"Licéité des prestations de services de management exercées par des sociétés liées par un mandataire social commun"


"Licéité des prestations de services de management exercées par des sociétés  liées par un mandataire social commun"

Presse & publications

mardi 19 février 2019

Un arrêt de la chambre commerciale de la Cour de cassation en date du 12 décembre 2018 nous rappelle de prêter la plus grande attention aux facturations de services entre sociétés d’un même groupe ayant des dirigeants communs.

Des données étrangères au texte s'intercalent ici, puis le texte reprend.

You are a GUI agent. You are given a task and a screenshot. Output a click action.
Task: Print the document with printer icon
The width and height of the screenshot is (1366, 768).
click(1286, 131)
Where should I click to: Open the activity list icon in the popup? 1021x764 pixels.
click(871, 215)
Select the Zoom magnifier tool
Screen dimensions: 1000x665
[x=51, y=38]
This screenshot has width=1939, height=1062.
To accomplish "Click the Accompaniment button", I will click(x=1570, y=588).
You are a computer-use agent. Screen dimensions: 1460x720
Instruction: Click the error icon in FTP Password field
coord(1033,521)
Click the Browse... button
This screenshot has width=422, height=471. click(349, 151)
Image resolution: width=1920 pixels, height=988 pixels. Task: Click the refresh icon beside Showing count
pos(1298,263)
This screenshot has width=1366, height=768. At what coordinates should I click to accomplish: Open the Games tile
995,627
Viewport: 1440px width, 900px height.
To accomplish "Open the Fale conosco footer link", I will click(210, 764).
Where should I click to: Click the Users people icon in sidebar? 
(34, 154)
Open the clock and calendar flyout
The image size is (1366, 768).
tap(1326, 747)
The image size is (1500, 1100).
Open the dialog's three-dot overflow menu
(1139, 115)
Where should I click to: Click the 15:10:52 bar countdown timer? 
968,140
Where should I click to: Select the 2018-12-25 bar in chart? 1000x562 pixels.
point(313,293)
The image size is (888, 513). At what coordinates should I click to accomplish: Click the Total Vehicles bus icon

La Cour de cassation a déjà eu l’occasion de juger qu’était dépourvue de cause, faute de contrepartie réelle, la convention de prestation de services conclue entre une SA et une autre société dont l’associé gérant était également Directeur général de la SA, dès lors que cette convention faisait double emploi avec l’exercice par celui-ci de ses fonctions de Directeur général et que la décision ayant nommé ce dernier prévoyait qu’il ne percevrait pas de rémunération à ce titre (cf. arrêt du 14 septembre 2010 dit « Samo Gestion » et la jurisprudence ultérieure).

Les praticiens connaissent l’importance de cette jurisprudence notamment à l’occasion des contrôles fiscaux, d’où il résulte l’obligation d’apporter le plus grand soin à la rédaction des conventions de management fees. De nombreux paramètres peuvent entrer en ligne de compte, comme la forme sociale de la société bénéficiaire des prestations (SA, SARL ou SAS),  l’objet desdites prestations (cf. prestations techniques vs  prestations relevant de la direction générale), l’étendue des pouvoirs conférés au mandataire social (cf. limitations de pouvoirs en vigueur au sein de l’entreprise) et le mode de rémunération.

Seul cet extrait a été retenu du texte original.